Next, we performed TRIM28 RIP-qRT-PCR to assess the domain of XIST RNA that interacts with TRIM28 (Figure 6H). TRIM28 immunoprecipitation with formaldehyde crosslinking, but not UV crosslinking, specifically retrieved endogenous XIST A-repeat but not other portions, suggesting that TRIM28 indirectly interacts with XIST possibly through interaction of XIST A-repeat binding proteins (Figure 6H-I).
Finally, to test if TRIM28 is required in XCI maintenance in a B cell-specific manner, we analyzed the published shRNA screen data in differentiated ES cells with inducible XIST expression and a GFP reporter (Moindrot et al., 2015). We found that TRIM28 shRNA is not enriched in GFPhi cells (Figure S6L), suggesting that TRIM28 is not required for X-inactivation in differentiated ES cells. We also performed TRIM28 CRISPRi in K562 myeloid cells and achieved ∼70% knockdown of TRIM28 (Figure S6M). The loss of TRIM28 lead to a significant upregulation of four TRIM28-dependent X-linked genes only in B cells but not in myeloid cells (Figure S6N). ChIP-seq analysis showed TRIM28 occupied these gene loci only in B cells (Figure S6N). Thus, both functional and biochemical evidence indicate cell-type specific action of TRIM28 on Xi genes in B cells.

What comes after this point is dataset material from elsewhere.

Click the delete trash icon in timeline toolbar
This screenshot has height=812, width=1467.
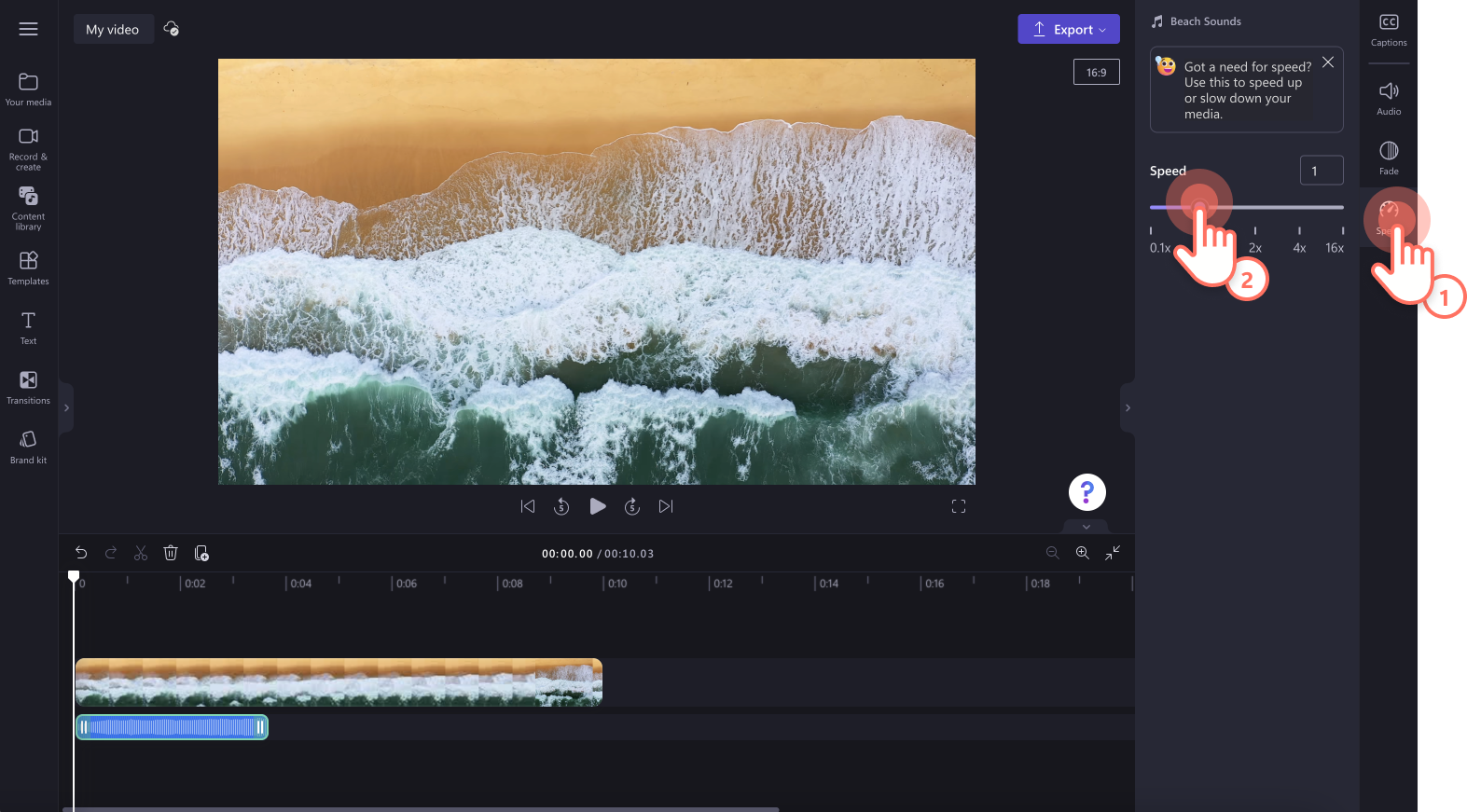coord(171,553)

Taken together, these results suggest that B cell-specific XIST cofactor TRIM28 may prevent efficient transcription elongation via RING domain-mediated sumoylation to maintain X-inactivation in B cells (Figure 6I).
Escape of XIST-dependent genes in CD11c+ atypical B cells
Increased expression of X-linked genes along with the aberrant XIST localization was observed in immune cells from SLE patients, suggesting abnormal XCI maintenance may predispose women to autoimmune diseases (Syrett et al., 2019). We performed functional annotation analysis on genes that are overexpressed after XIST depletion in human B cell line. The result showed significant enrichment of genes related to IFN-γ cytokine production, and female-biased autoimmune diseases SLE and RA (Figure 7A), suggesting that XIST-mediated XCI maintenance may be essential to prevent overexpression of X-linked genes that may contribute to autoimmunity. To test this, we used gene set enrichment analysis (GSEA) and found that genes normally silenced by XIST tend to be over-expressed in patients with SLE compared to healthy donors (Figure S7A). Recent studies showed that IgD-CD27-CD11c+ atypical B cells (ABCs) are induced by TLR7 and contribute to pathogenic responses in SLE (Jenks et al., 2018). Our GSEA result showed that XIST-silenced genes tend to be over-expressed in these ABCs of SLE patients (Figure S7A). To further explore the impact of XIST-mediated XCI maintenance in SLE, we leveraged our discovery of “XIST-dependent” genes (X-linked genes whose maintenance are dependent on XIST) and “XIST-independent” genes (control X-linked genes whose maintenance are not). The GSEA analysis showed that XIST-dependent genes are significantly overexpressed in PBMC and IgD-CD27-CD11c+ ABCs of female SLE patients, while the XIST-independent genes were not (Figure 7B, Figure S7B). These results highlight the potential role of XIST dysregulation and subsequent escape of XIST-dependent genes in specific B cell subsets (CD11c+ ABCs) in certain diseases.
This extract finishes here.